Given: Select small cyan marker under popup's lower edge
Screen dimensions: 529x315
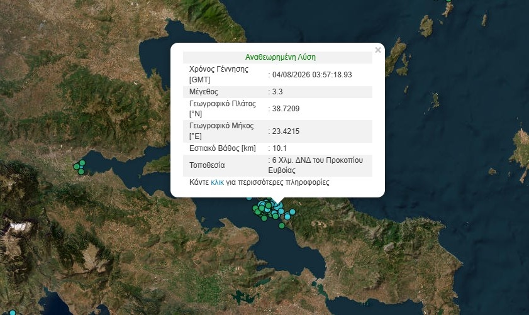Looking at the screenshot, I should coord(249,198).
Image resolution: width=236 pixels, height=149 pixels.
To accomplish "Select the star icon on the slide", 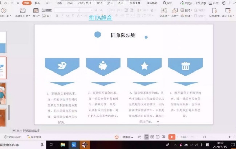I will click(145, 66).
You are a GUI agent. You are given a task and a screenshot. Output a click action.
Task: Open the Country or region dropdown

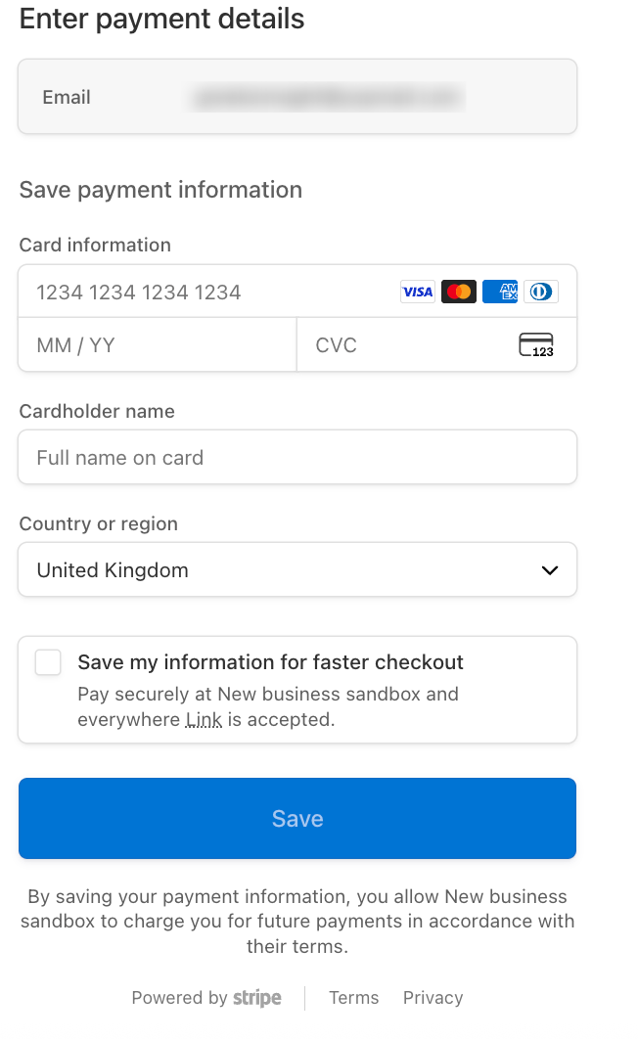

+ + + + + + +

WHAT THE TASK ASKS »
The required response consists solely of the lines from the line containing "You are a GUI" through the end of the listing, both ends included, copied exactly without pictures.

OUTPUT »
You are a GUI agent. You are given a task and a screenshot. Output a click action.
Task: Open the Country or region dropdown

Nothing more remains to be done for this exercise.